Personal details
- Born: Alberto Massavanhane 9 February 1930 Vila João Belo, Portuguese Mozambique
- Died: 29 September 1993 (aged 63) Stockholm, Sweden
- Party: Mozambique Liberation Front

= Alberto Massavanhane =

Mozambican politician and diplomat (1930–1993)

Alberto Massavanhane ( – ) was a Mozambican diplomat, teacher, and the first Mayor of Maputo. After the signing of Lusaka Accord, in 1974, Massavanhane was nominated by Frelimo as Mayor of Lourenço Marques during the transition government, becoming the first Mozambican to be President of the Executive Council of Maputo after Independence of Mozambique in 1975. In 1983 Alberto Massavanhane was again called to be the head of Maputo local government, before being designated as Ambassador of Mozambique in the Kingdom of Sweden, also covering Denmark, Finland, Iceland and Norway, from 1988 until his death in 1993.

== Early years ==
Alberto was born in Xai-Xai on February 9, 1930, district capital of Gaza, being the youngest of the three sons of Massavanhane Nhancume and his wife Chonipane, a family of small farmers and shepherds. By the age of 13 he went to live to Lourenço Marques, taking up his education in the Christian Mission of Magude. By the age of 20 in the same Magude Mission, he contracted religious marriage with Rosa Paulo Chadraca.

== Political activities and career ==
Subversive to the Portuguese colonialist regime, Alberto was the teacher of future Mozambican Prime-Minister and President Joaquim Chissano. Both locally, as a Mozambican teacher, and internationally as an African head of local government he always continued to have a role in the fight against colonialism.

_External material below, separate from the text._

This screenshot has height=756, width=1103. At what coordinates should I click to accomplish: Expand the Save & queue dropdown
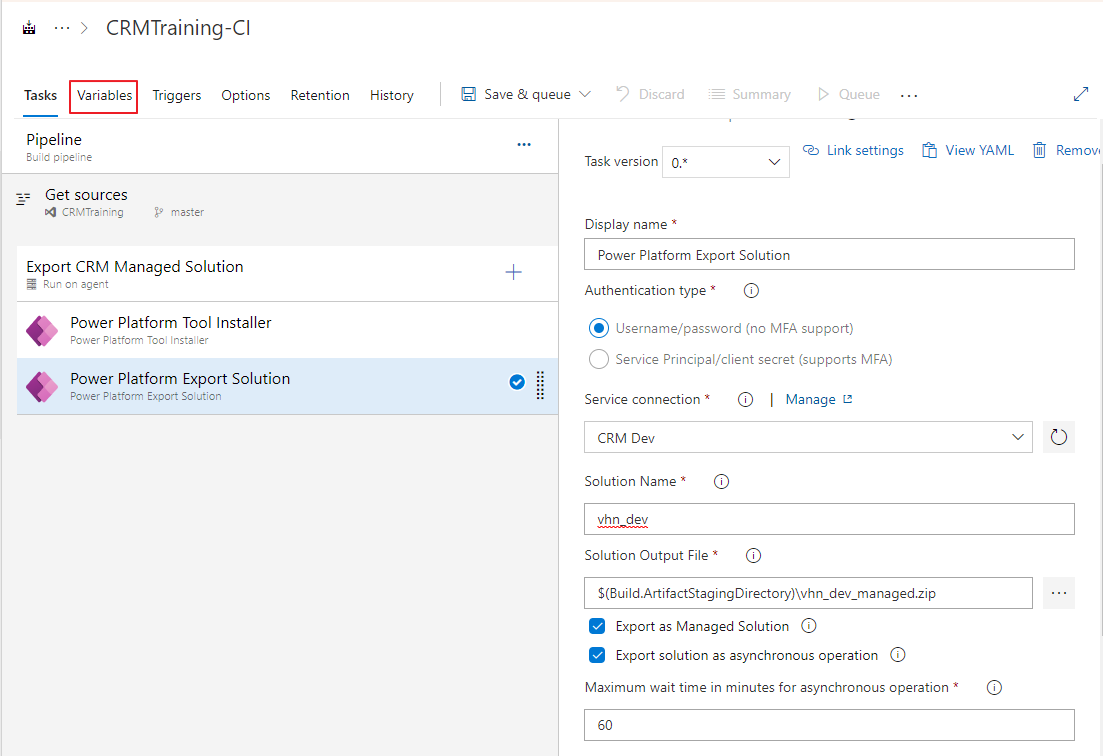[x=585, y=94]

After Mozambique's Independence Massavanhane became the first black, Mozambican, Mayor of Maputo serving two terms, the first from 1974 (before the Declaration of Independence) until 1980, and the second term from 1983 to 1988.

During his second term he developed several actions concerting Maputo with international institutions and strategies. In 1985 he was very involved in fighting the malaria epidemics in Maputo, alongside other African nations and governments. Also in 1985, along with Lisbon's Mayor Nuno Kruz Abecassis, Massavanhane had a pivotal role in the constitution of UCCLA (União das Cidades Capitais Luso-Afro-Américo-Asiáticas) the precursor of CPLP.

In 1988 Alberto Massavanhane was designated plenipotentiary Ambassador of the Republic of Mozambique to the Kingdom of Sweden, with embassy in Stockholm.